Malgré toutes ces facilités, ce choix des équipements n’est-il pas réservé aux gros instituts ?
Non. C’est une question de conception et d’organisation. Mon spa, situé dans le XVIème arrondissement de Paris, ne fait que 80 m2, répartis sur deux niveaux.
Alors, quel est le secret de la réussite de votre méthode ?
Je n’ai pas la prétention d’affirmer que ma méthode convient à tout le monde. Elle privilégie des esthéticiennes passionnées qui n’oublient jamais l’importance de l’accompagnement de la cliente. Vous ne réussirez jamais si vous faites semblant. Et il faut aussi un peu d’intelligence et de sens de la gestion, savoir analyser ses coûts et calculer sa marge.
Si j’ai mis en avant les soins spécifiques – aujourd’hui les plus demandés -, j’ai aussi supprimé, après réflexion, les soins qui prenaient du temps sans apporter une marge suffisante, comme les beautés des mains et des pieds. J’ai également relevé les prix des épilations, car il n’était pas question de s’aligner sur les centres low cost.
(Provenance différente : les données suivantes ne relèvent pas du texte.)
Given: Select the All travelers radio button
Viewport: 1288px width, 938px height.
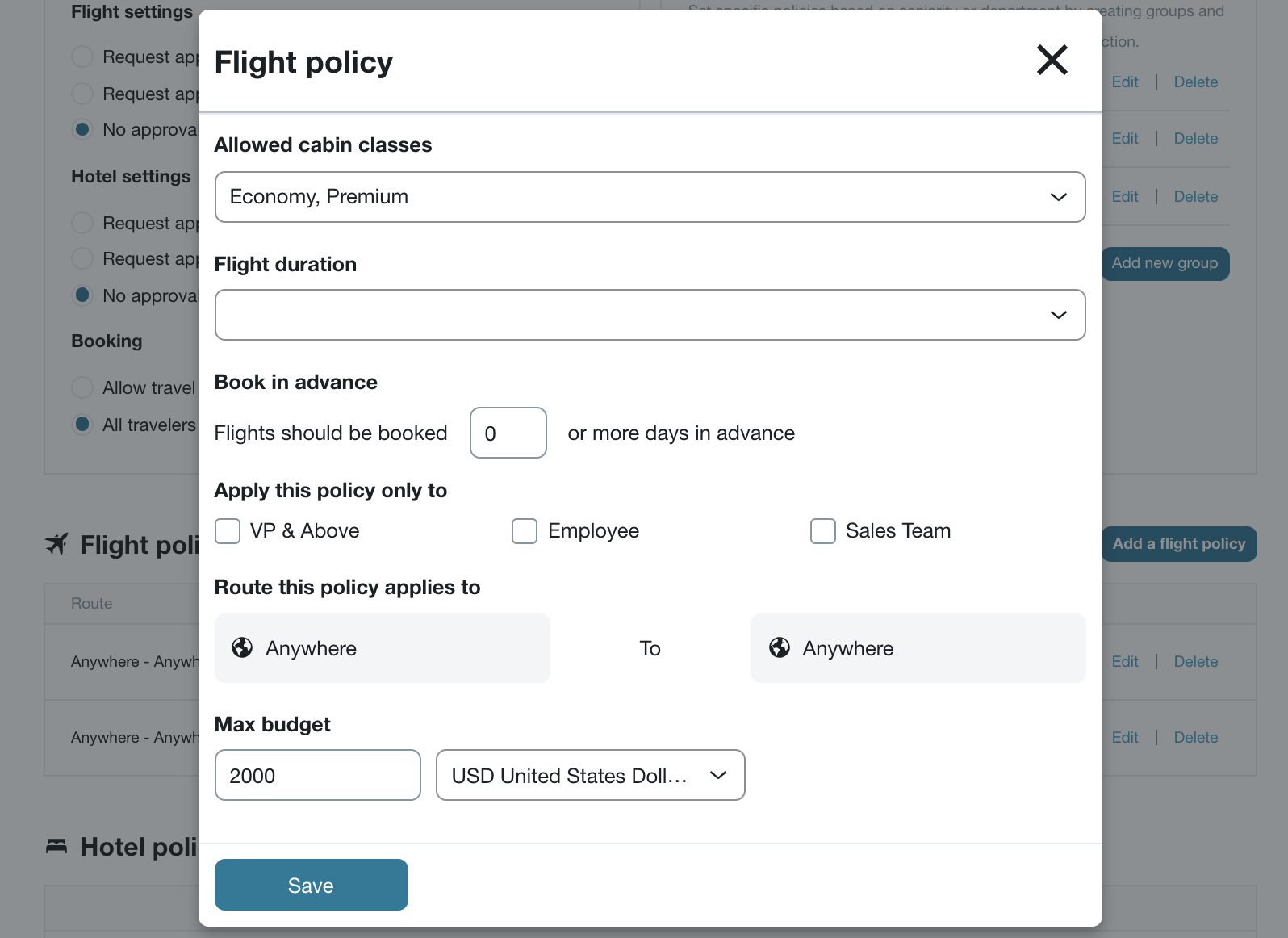Looking at the screenshot, I should click(82, 424).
En modifiant ma carte de soins, j’ai pu améliorer ma rentabilité et mettant en avant mes soins spécifiques, qui permettent à mes esthéticiennes de rester créatives et de réaliser une marge honorable. Cela exige d’être attentive et d’analyser avec soin ses prestations, mais c’est à la portée de toutes les esthéticiennes qui veulent faire progresser leur entreprise.
Propos recueillis par Siska von Saxenburg.